The amorphous project issue is bad enough in a badly organised group project, but it is even worse in a solo project.  When you work solo you only have yourself to report to, to direct you, to praise you, and to bring you back when you steer away from the plan on some sidetrack.

And yes, I’ve fallen foul of that recently, but I’ve only just realised the true impact it is having on my game project.  Projects that you do in your free time (and by yourself) are hard enough to plan time for, but with an amorphous state, you have no chance of ever completing it, let alone ‘on time’.

The thing is, I was trying to make the game as versatile as possible with plenty of customisation options.  This is okay and very achievable, but I failed to draw a line and decide where it should stop.  This meant that I was constantly reworking an interface and design that was perfectly fine but didn’t cater for a particular situation.

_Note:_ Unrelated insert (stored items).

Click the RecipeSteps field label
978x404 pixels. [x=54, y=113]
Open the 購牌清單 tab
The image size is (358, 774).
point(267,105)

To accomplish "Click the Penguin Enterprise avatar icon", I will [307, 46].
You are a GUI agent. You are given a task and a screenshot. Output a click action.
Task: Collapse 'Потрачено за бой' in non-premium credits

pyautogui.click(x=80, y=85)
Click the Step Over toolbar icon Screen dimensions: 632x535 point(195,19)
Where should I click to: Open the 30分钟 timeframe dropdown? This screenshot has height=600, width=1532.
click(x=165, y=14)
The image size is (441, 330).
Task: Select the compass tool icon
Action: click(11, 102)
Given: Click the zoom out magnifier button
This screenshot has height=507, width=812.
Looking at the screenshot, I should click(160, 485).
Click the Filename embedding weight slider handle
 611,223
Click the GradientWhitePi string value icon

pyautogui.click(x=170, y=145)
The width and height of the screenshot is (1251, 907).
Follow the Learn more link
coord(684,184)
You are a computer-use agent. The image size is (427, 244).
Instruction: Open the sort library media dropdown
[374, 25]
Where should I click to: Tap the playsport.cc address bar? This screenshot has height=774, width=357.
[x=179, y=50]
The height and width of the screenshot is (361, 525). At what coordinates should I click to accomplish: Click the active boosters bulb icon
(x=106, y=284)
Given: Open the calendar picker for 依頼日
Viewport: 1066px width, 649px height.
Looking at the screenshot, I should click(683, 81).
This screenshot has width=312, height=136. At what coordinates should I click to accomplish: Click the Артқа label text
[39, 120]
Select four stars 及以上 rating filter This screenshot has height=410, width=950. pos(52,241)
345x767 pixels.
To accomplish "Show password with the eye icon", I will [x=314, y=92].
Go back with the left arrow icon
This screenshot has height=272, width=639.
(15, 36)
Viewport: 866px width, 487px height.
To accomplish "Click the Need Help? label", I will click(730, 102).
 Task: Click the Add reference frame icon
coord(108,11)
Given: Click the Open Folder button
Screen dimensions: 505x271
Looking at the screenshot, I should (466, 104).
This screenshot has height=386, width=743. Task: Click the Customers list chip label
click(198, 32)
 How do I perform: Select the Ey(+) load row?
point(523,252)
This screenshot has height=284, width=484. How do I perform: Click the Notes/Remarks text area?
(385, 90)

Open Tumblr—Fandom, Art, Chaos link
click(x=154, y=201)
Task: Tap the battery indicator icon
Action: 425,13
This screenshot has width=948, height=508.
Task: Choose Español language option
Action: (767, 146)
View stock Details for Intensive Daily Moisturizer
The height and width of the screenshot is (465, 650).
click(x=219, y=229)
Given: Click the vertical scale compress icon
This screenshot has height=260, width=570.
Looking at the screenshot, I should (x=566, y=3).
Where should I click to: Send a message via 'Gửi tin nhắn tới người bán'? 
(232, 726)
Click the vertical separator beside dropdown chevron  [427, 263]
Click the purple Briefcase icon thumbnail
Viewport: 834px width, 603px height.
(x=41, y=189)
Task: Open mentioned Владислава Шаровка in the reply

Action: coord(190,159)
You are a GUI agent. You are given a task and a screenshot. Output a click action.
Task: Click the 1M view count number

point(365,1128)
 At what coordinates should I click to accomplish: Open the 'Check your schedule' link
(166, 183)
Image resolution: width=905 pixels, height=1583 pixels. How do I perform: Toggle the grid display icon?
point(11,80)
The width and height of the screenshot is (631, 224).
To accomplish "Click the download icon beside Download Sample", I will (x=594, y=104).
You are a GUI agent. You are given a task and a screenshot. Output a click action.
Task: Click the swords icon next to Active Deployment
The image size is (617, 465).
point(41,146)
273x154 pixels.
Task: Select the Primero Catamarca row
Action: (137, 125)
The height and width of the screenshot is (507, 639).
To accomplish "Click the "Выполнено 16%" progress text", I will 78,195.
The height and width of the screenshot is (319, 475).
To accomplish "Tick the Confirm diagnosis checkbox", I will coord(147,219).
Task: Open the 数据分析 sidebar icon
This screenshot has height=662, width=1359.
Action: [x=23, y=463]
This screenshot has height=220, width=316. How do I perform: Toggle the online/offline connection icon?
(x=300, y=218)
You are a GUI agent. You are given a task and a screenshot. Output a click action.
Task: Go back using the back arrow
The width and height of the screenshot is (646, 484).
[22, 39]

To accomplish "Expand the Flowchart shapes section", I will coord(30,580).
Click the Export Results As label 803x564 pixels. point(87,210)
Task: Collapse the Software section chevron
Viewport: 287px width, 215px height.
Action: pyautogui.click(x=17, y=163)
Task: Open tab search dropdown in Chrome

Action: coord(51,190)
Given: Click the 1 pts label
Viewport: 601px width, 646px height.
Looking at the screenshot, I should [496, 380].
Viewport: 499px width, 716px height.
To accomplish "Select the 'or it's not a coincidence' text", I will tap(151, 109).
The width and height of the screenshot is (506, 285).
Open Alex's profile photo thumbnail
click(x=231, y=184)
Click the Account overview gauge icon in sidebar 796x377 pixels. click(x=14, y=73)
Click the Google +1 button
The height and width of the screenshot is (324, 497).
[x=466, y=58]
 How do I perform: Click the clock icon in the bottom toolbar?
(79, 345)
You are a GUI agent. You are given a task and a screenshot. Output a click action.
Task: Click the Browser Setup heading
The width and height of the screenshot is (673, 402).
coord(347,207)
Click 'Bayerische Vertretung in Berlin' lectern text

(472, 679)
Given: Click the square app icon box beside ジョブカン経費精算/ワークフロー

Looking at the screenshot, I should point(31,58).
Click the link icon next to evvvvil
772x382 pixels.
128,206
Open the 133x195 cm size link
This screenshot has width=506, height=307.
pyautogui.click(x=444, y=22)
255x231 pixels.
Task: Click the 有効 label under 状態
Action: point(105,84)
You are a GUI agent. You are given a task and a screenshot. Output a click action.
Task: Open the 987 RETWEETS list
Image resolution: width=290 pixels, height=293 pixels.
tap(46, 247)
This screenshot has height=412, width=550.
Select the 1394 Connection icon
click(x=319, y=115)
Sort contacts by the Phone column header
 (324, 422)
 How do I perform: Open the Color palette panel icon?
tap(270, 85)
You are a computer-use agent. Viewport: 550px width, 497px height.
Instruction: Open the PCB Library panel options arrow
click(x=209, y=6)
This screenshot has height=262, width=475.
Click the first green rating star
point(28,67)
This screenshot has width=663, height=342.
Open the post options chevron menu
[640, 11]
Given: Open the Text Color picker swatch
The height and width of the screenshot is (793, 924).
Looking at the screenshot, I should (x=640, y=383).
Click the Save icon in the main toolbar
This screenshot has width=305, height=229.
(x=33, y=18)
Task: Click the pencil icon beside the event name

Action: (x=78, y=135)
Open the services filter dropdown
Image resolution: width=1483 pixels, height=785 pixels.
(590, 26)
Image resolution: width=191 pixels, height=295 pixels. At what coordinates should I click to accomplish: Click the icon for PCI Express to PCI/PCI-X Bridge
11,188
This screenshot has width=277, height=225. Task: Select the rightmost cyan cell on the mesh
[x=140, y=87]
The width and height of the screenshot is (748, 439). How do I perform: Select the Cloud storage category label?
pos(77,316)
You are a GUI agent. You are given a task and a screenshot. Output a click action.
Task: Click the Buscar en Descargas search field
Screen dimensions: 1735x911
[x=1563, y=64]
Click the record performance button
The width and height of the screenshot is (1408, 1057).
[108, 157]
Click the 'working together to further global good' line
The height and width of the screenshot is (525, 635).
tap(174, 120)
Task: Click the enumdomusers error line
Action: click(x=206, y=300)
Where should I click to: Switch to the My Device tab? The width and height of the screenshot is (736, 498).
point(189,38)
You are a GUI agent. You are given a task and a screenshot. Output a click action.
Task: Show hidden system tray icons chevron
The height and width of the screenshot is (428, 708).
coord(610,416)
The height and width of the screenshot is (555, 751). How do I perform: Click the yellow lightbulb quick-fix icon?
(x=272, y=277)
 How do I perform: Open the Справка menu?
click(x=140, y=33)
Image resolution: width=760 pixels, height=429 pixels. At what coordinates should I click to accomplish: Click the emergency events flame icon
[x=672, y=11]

So I’m going back to the drawing board, without throwing anything away, and deciding which elements of the design are essential, which elements are desirable (not essential but would be nice), and which elements are really not worth the hassle (unnecessary).

The essential parts of the design will naturally stay in as otherwise they wouldn’t be essential.  This will include the core game mechanics and what input/output is needed to allow the player to actually play the game.  At its very raw state, a browser game should be playable in a text browser.  It may not be attractive, but it should work.  I’ve tested my game (a long time ago) in this state and it worked fine.  Only when I started to add complexity and ‘pretty’ it up, did the project slow to a crawl.

The desirable parts of the design come next but have to be further broken down.  For example, an attractive interface is not essential to the running of the game, but is desirable as it adds a cosmetic, appealing interface to the player.  This interface can range from very simple to very complex which means that each desirable feature needs to broken down into its own essential/desirable/unnecessary aspects.

The unnecessary parts of the design will be put to one side to trigger potential game updates in the future, but that’s where they should live, as part of an upgrade to an already functioning game.

Also remember that your aim should be to get a solid, working game ‘out there’.  This is why you should plan to have working versions of the game in its raw state (essentials only) so that you can test it and make sure it functions.  You can then plan which desirable features (and which versions of each) you really want in version 1.0 of your game and which ones can be added later.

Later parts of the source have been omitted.